GINS2 is a novel prognostic biomarker and promotes tumor progression in early-stage cervical cancer

GINS complex subunit 2 (GINS2), a member of the GINS complex, is involved in DNA replication. GINS2 is upregulated in a variety of aggressive tumors. However, its role in cervical cancer carcinogenesis remains to be elucidated. We investigated the clinical significance of GINS2 in patients with early-stage cervical cancer and its biological functions in cervical cancer progression. GINS2 expression was analyzed in cervical cancer cell lines and in 8 matched cervical cancer samples at the mRNA and protein levels using real-time PCR and western blotting, respectively. GINS2 protein expression in 155 paraffin-embedded cervical cancer specimens was validated using immunohistochemistry. Statistical analysis was used to evaluate its clinicopathological significance.

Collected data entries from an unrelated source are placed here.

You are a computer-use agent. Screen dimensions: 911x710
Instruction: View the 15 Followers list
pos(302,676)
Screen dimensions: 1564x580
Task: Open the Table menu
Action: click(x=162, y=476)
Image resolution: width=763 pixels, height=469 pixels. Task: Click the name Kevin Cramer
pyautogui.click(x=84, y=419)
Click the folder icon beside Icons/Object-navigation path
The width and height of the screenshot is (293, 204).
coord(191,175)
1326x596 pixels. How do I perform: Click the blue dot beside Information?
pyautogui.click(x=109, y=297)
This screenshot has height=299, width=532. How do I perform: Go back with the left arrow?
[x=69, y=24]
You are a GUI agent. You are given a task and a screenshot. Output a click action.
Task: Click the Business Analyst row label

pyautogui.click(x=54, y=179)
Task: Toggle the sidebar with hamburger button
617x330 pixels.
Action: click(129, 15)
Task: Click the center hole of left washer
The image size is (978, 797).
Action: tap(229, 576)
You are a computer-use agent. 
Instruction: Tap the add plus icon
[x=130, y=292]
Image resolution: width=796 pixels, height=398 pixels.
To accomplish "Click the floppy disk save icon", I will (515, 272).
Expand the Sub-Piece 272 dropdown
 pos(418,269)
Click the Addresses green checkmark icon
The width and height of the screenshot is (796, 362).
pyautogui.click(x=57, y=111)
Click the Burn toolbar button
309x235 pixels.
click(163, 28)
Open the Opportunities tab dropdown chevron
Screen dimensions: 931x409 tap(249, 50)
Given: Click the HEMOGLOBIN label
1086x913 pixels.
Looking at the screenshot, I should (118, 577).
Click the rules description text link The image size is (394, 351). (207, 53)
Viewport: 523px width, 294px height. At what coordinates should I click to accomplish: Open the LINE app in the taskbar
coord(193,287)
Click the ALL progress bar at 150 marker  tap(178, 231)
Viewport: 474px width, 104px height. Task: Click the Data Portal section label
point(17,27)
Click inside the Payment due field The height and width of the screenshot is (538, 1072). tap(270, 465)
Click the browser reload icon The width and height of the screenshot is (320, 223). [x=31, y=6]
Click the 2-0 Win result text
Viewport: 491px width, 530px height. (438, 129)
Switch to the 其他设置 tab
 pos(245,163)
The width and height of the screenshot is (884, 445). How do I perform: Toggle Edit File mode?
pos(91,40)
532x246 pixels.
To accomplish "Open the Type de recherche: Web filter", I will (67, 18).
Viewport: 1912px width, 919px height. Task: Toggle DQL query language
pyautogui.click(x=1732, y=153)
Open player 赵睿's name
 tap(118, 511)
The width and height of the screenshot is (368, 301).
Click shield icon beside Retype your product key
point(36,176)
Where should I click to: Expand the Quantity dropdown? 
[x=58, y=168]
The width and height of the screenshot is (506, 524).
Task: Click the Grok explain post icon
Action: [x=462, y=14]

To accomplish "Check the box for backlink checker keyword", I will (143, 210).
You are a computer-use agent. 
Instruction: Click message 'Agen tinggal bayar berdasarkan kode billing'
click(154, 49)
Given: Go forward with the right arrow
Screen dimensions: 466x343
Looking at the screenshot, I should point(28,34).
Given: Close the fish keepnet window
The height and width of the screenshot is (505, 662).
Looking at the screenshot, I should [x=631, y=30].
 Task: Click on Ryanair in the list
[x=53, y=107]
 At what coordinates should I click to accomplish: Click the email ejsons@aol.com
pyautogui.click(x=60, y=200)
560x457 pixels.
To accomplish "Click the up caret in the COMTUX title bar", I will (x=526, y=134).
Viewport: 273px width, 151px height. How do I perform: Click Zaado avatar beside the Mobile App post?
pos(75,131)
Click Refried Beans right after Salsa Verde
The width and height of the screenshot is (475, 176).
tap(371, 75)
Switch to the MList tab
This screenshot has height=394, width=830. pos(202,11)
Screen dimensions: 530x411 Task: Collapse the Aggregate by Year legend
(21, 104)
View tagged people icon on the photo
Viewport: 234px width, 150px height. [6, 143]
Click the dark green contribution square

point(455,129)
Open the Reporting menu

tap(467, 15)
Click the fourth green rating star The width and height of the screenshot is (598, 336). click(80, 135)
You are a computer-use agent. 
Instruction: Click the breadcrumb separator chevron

Short hairpin RNA interference, anchorage-independent growth ability, colony formation assay, wound healing ability, Transwell assays and western blotting were used to determine the effects of GINS2 on the aggressive phenotype of cervical cancer cells. There was obvious upregulation of GINS2 in the cervical cancer cell lines and tumor specimens compared to that in the normal cervical tissues. Significant correlations were identified between GINS2 expression and squamous cell carcinoma antigen (SCC-Ag; P<0.001), deep stromal invasion (P=0.021), vital status (P<0.001), recurrence (P<0.001) and pelvic lymph node metastasis (PLNM; P<0.001). Moreover, patients with higher GINS2 expression had shorter overall survival (OS) compared to patients with low GINS2 expression. Multivariate analysis revealed that GINS2 may serve as an independent risk factor of poor prognosis in early-stage cervical cancer. In addition, GINS2 downregulation markedly suppressed cell proliferation and tumorigenic ability, as well as cell migration and invasion. Our findings suggest that GINS2 is a novel indicator of PLNM and a valuable prognostic biomarker in early-stage cervical cancer, and subsequently is a valuable molecular target for cervical cancer diagnosis and treatment.